Putin hier, Putin da

Er wird gehasst, angeklagt, verteidigt. Sein Gesicht ist überall und wurde zum Inbegriff des Angriffskrieges auf die Ukraine. Nun kocht die Gerüchteküche darüber, was mit Wladimir Putin nicht in Ordnung sein könnte. Ist er wahnsinnig? Hat er Krebs, Aids, Parkinson, oder alles auf einmal?

Warum Putin diesen Krieg führt ist seit seinem Beginn der berüchtigte Haken an welchem sich nahezu alle journalistischem Beiträge aufhängen. Allerdings wird außerhalb Russlands lediglich spekuliert und es werden Behauptungen aufgestellt und Was-wäre-wenn Szenarien diskutiert. Wer aus Russland direkt berichtet, dem drohen bei unvorsichtiger Äußerung von Wahrheiten fünfzehn Jahre Haft, während der Westen journalistisch auf Boulevard-Nivau bleibt. Wer sich in die Kriegsgebiete wagt und von dort berichtet, hat nichts außer Zerstörung vorzuzeigen. Nichts, was diesen Krieg von anderen unterscheidet. Dabei wirken die Beiträge der Reporter vor Ort wie Nebensächlichkeiten, wenn danach minutenlange „Experten“ ihre Hypothesen aufstellen.

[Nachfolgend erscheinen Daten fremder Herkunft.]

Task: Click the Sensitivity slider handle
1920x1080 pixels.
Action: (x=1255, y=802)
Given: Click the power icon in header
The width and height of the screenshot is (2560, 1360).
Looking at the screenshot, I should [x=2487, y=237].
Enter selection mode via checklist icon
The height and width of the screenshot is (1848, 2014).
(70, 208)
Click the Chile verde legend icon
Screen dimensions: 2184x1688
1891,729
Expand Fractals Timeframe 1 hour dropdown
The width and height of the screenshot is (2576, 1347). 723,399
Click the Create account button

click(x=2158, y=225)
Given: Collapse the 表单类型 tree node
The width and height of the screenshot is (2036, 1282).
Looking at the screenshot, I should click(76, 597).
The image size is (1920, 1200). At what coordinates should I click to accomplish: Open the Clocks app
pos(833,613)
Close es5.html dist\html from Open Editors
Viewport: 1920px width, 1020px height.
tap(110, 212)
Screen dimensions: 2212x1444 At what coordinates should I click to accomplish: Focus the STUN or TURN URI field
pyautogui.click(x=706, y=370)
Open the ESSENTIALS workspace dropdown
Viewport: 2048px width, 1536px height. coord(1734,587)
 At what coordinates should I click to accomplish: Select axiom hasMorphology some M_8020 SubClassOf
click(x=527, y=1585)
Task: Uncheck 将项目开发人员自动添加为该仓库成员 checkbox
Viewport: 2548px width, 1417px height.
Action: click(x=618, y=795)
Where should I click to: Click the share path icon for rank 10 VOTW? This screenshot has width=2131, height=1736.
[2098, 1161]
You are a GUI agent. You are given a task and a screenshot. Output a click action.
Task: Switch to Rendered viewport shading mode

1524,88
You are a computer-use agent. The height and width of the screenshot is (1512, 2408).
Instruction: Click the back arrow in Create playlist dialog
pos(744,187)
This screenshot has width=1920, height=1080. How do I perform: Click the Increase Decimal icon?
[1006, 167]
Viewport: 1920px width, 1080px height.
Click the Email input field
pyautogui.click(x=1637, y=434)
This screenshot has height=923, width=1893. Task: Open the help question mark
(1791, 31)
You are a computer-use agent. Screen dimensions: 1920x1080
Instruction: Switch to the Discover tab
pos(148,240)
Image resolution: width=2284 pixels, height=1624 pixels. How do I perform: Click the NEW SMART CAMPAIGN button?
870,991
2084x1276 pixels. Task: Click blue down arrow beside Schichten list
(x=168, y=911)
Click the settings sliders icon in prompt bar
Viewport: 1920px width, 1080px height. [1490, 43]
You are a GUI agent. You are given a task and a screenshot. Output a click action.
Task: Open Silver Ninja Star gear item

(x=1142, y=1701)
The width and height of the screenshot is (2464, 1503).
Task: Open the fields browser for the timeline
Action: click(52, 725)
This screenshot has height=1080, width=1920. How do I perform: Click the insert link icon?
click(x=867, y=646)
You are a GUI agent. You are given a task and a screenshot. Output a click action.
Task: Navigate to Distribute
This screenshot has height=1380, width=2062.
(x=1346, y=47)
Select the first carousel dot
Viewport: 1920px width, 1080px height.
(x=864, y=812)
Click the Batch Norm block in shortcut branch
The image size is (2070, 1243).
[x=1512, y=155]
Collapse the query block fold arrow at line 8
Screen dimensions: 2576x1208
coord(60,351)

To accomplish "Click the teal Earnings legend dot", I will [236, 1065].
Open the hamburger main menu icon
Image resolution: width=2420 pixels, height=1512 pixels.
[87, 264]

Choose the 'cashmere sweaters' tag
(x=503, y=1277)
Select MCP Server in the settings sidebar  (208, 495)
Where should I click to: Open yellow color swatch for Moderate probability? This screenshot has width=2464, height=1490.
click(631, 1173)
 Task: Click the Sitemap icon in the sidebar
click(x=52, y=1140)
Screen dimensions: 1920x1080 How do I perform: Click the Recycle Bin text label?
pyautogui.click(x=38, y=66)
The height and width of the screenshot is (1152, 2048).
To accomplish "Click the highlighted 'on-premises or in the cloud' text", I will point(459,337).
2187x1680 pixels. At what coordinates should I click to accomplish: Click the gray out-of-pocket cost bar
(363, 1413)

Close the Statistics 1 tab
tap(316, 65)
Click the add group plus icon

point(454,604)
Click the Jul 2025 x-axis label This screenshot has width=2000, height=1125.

Die „offene Gesellschaften“, beweisen, dass ihnen die Mittel und das Vorstellungsvermögen fehlen, diesen Krieg zu beenden. Besonders amerikanische Medien berichten, wie es um den Präsidenten bestellt sei und wie man ihn beseitigen könne / müsse / würde. Wird Putin damit nicht zum Kopf eines Ungeheuers gemacht? Woraus besteht dann sein Körper? Sind es ein paar Generäle und ideologietreue Tycoons? Das hieße, dass die Russinen und Russen nichts zu bestimmen hätten im Land — und es scheint so.

Hier liegt der Fehler der Weltgemeinschaft: Die Oligarchie als solche anzuerkennen, indem man lediglich ihre „Köpfe“ als stellvertretend für ein ganzes Volk ansieht. Die Bürger Russlands werden damit unsichtbar, ihre Stärke unterschätzt. Daher erscheint die Absetzung Putins auf eine oder andere Weise als Freisetzung eines Landes. Das ist offenbar die herkömmliche Strategie des Westens: die Befreiung von oben herab.

Aus der jüngsten Geschichte wissen wir, wo so etwas endet. Der coup d’etat im Iran, die Entzweiung der Sunniten und Schiiten im Irak, die endlose Tragödie in Afghanistan. Wobei Afghanistan zeigt, dass sich zumindest ein Sprössling der Demokratie entwickelte — auch wenn dieser innerhalb weniger Tage zertreten wurde. In Afghanistan zeigte sich der Unterschied zwischen militärisch gestützter Liberalität und tatsächlicher Demokratie. Letztere war unmöglich, weil die Taliban keine freien Wahlen brauchten. Sie hatten die Waffen, weil sie vom Westen Jahrzehnte zuvor zum Kampf ermächtigt wurden.

Auf gleiche Weise ermächtigt der Westen beispielsweise das extremistische Asow-Regiment durch die Einfuhr von Waffen. Er schafft die zukünftigen Grundlagen von Konflikt und Unfreiheit durch Aufrüstung von Teilen der Bevölkerung. Sie liefert Putin mittelfristig Argumente für einen Krieg gegen nationalistisch-faschistische Tendenzen.

Dagegen wird nicht über eine Ermächtigung der russischen Bürger nachgedacht, welche die Kriegsursache an ihrem Ursprung beseitigen könnte. In ihrem Kern liegt die Stärkung demokratischer Strukturen, welche die Bedeutung von Putin und der russischen Oligarchie obsolet machen würde. Wie das geschehen kann ist eine Denkaufgabe für all jene, welche die Offenheit ihrer Gesellschaft proklamieren.